Desde la comuna entienden que la pandemia puede aumentar de manera exponencial la cantidad de fallecidos. Exhortan a las entidades intervinientes a efectuar los protocolos de manejo de cadáveres con covid 19.

Desde la Subsecretaría de Regulación y Fiscalización de la Municipalidad de Resistencia, señalan que la capacidad operativa del cementerio San Francisco Solano  está colapsada y sin espacio físico para el entierro de los fallecidos. Según argumentan, la falta de capacidad se acentuó en los últimos cinco años, con promedio de 1500 inhumaciones anuales.

Desde el área que conduce Gustavo Amman consideran que el coronavirus puede potenciar la cantidad de fallecidos y que, en ese caso, el cementerio municipal no podría soportar tal demanda.

Por ello, exhortan al Ministerio de Salud provincial, los sanatorios privados, a las empresas funerarias y a los crematorios a ejecutar, cuanto antes, los protocolos de manejo de cadáveres con coronavirus.

Que el cementerio municipal está saturado, no es novedad y la necesidad de un espacio nuevo y amplio fue reconocida por propios y extraños desde hace años.
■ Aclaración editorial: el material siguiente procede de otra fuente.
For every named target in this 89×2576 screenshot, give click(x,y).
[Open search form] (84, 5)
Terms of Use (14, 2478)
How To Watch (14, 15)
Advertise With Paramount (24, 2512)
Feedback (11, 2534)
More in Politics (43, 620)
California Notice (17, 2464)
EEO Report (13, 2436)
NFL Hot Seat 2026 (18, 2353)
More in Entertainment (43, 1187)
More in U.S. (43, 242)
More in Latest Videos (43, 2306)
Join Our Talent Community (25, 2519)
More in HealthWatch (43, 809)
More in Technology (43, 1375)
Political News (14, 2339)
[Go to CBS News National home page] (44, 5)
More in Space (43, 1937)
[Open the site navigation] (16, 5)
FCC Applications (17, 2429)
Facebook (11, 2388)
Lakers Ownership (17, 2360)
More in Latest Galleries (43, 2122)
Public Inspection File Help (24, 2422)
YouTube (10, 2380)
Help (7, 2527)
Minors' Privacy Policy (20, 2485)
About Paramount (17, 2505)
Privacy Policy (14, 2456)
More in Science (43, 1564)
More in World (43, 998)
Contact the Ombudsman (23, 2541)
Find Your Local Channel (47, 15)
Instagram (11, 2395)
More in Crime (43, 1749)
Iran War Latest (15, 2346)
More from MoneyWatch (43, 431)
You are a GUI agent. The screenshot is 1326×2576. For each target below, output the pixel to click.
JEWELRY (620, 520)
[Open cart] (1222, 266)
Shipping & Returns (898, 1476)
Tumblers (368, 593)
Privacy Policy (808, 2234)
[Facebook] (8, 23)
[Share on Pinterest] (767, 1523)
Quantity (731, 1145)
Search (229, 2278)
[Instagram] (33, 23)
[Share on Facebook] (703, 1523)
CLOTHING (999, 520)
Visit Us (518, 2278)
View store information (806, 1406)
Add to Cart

Incluso hubo proyectos, anunciados con bombos y platillos de un cementerio metropolitano, donde confluirían los difuntos de Resistencia, Barranqueras, Vilelas y Fontana. La idea era realizarlo en el Parque Caraguatá, pero quedó solo en eso, una idea.

Más acá en el tiempo, en mayo del 2017. Capitanich como Intendente había anunciado la concreción de un nuevo cementerio municipal, que estaría ubicado en la ruta 11, lindante al parque Jazmín y con un tiempo de ejecución de 2 años. Capitanich dejó de ser intendente, se transformó en gobernador, pasaron tres años y la obra jamás comenzó.